**YOUR GOAL**
Return only what runs from the line containing "Instruction: Toggle sidebar" through the last line of the entries below, exactly, omitting pictures.
•••
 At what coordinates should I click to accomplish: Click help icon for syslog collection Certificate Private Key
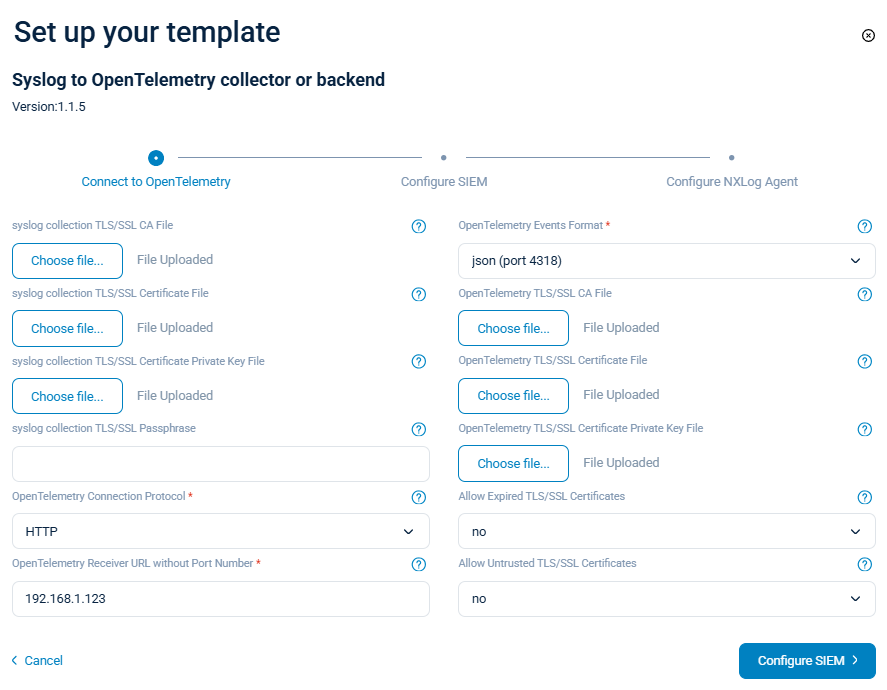click(419, 361)
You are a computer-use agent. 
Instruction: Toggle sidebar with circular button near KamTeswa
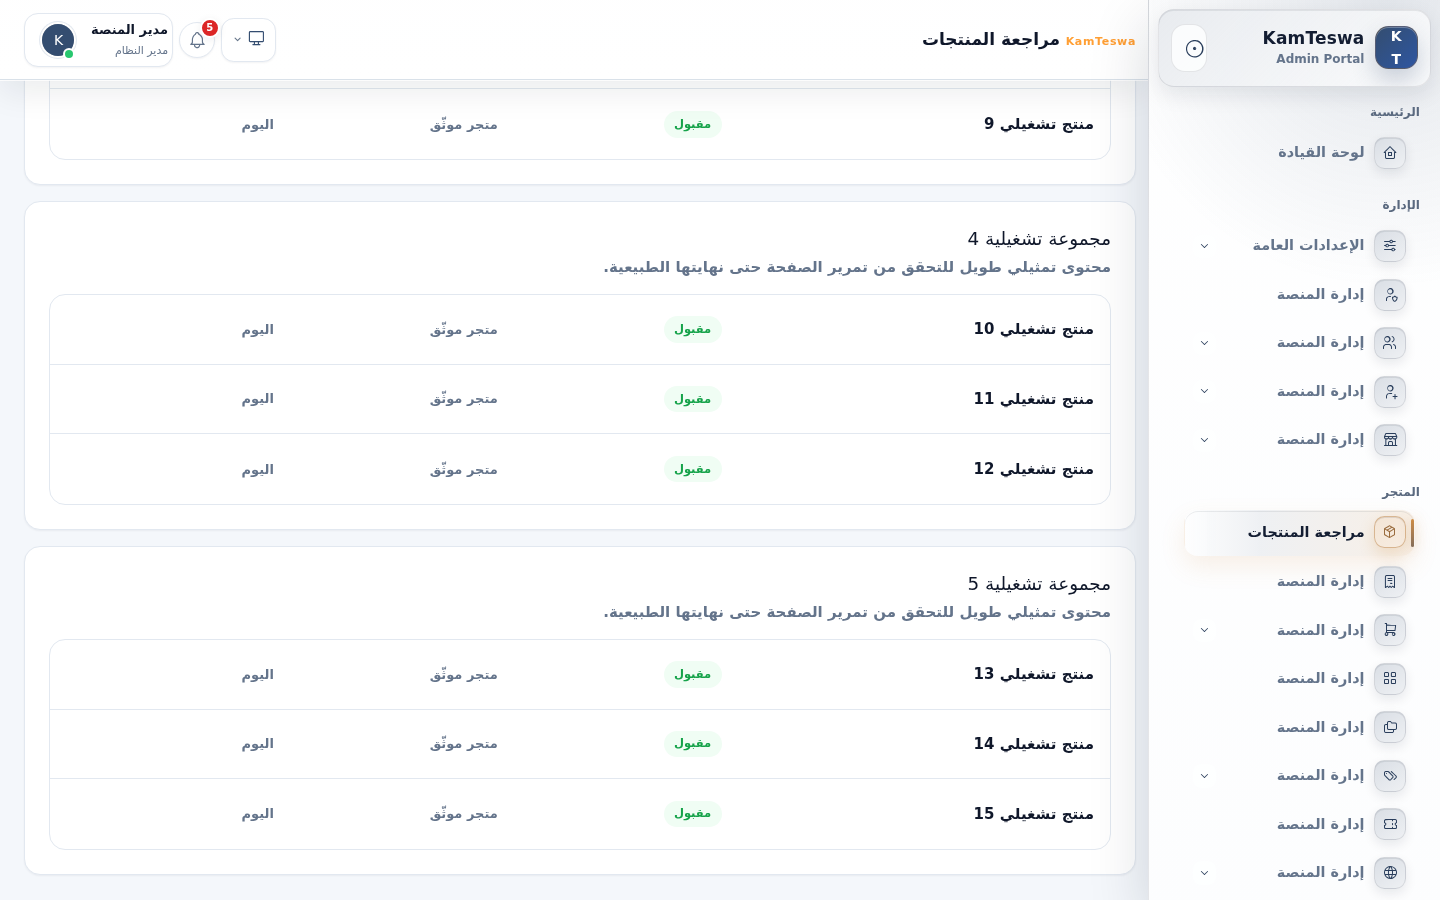(x=1194, y=48)
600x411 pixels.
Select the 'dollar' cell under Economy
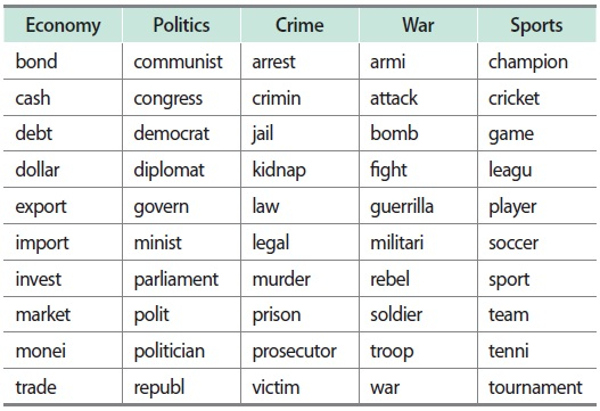[38, 170]
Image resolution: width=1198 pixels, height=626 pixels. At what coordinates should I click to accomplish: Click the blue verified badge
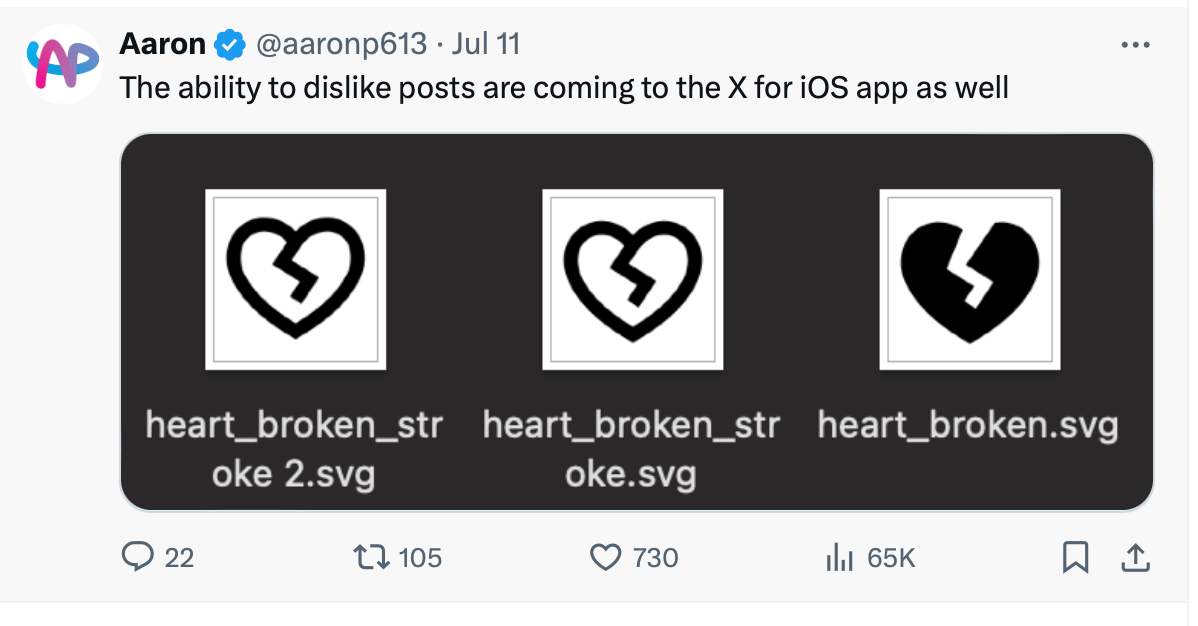pyautogui.click(x=229, y=44)
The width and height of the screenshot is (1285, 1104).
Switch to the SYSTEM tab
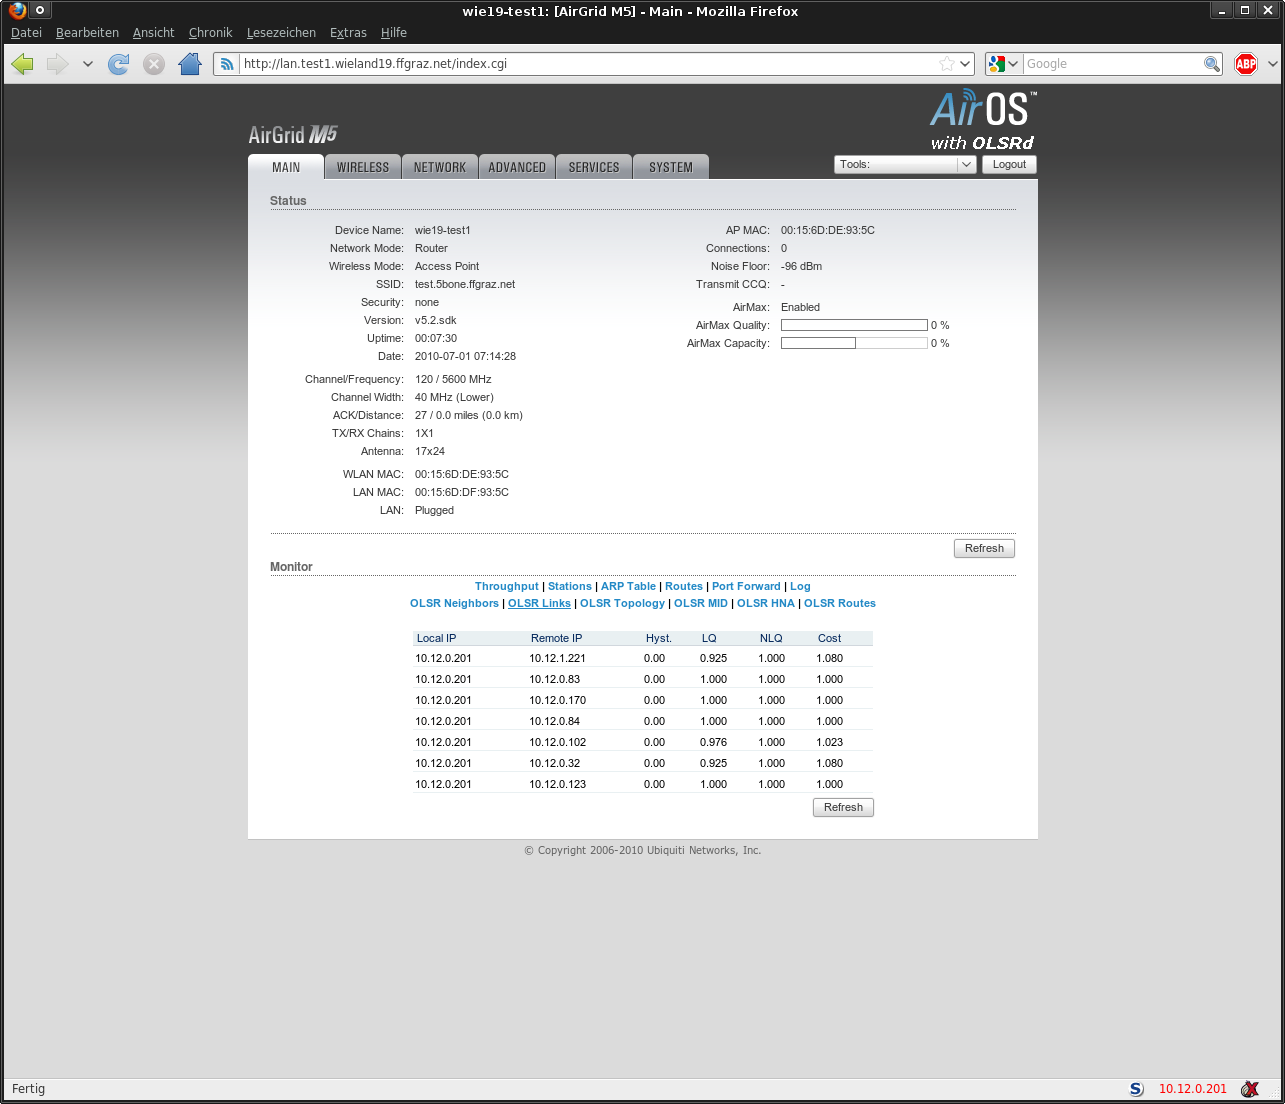pyautogui.click(x=670, y=167)
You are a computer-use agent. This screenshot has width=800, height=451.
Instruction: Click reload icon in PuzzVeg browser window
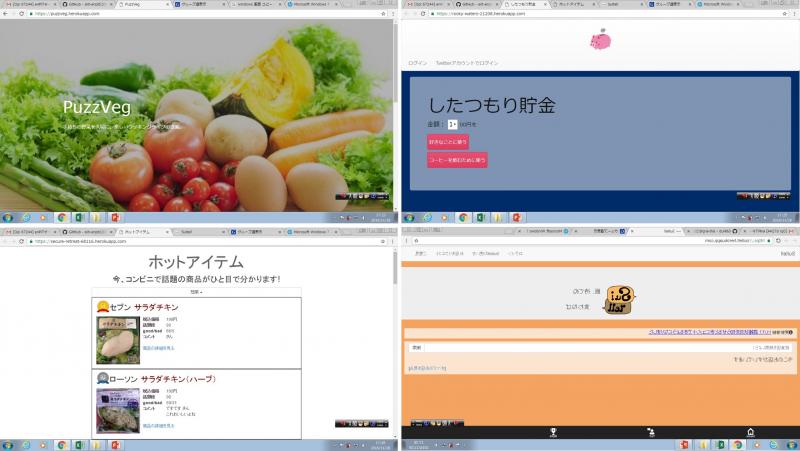point(24,15)
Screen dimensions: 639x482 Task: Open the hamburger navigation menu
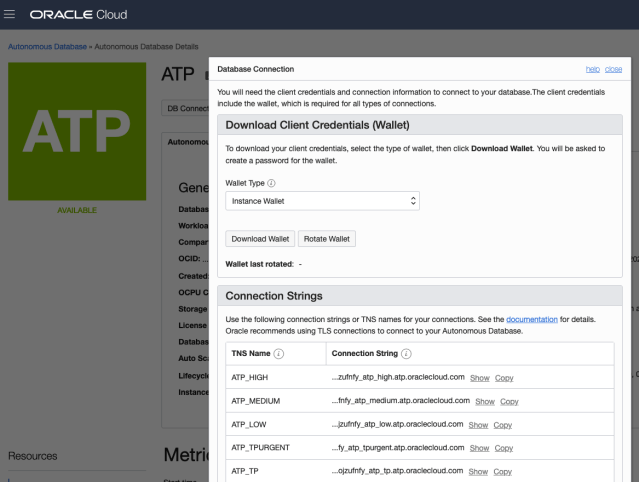tap(11, 15)
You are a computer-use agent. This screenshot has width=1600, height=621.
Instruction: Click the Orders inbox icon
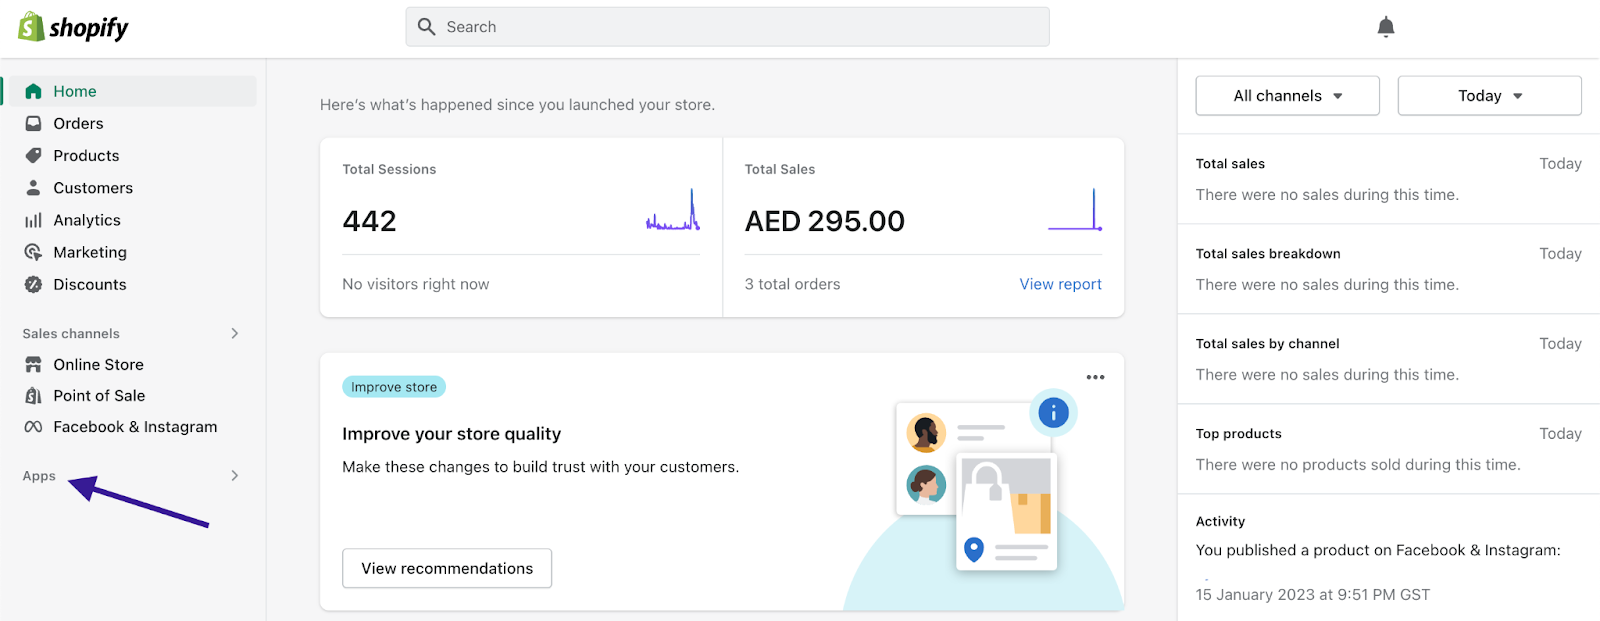tap(33, 124)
•••
**EXERCISE RESPONSE**
Instruction: Toggle sidebar with circular button near KamTeswa
(x=1194, y=48)
600x411 pixels.
Select the 'dollar' cell under Economy
[38, 170]
Image resolution: width=1198 pixels, height=626 pixels. At what coordinates should I click to accomplish: Click the blue verified badge
pyautogui.click(x=229, y=44)
The width and height of the screenshot is (1285, 1104).
Switch to the SYSTEM tab
pyautogui.click(x=670, y=167)
You are a computer-use agent. This screenshot has width=800, height=451.
Instruction: Click reload icon in PuzzVeg browser window
point(24,15)
Screen dimensions: 639x482 Task: Open the hamburger navigation menu
tap(11, 15)
You are a computer-use agent. This screenshot has width=1600, height=621.
Instruction: Click the Orders inbox icon
tap(33, 124)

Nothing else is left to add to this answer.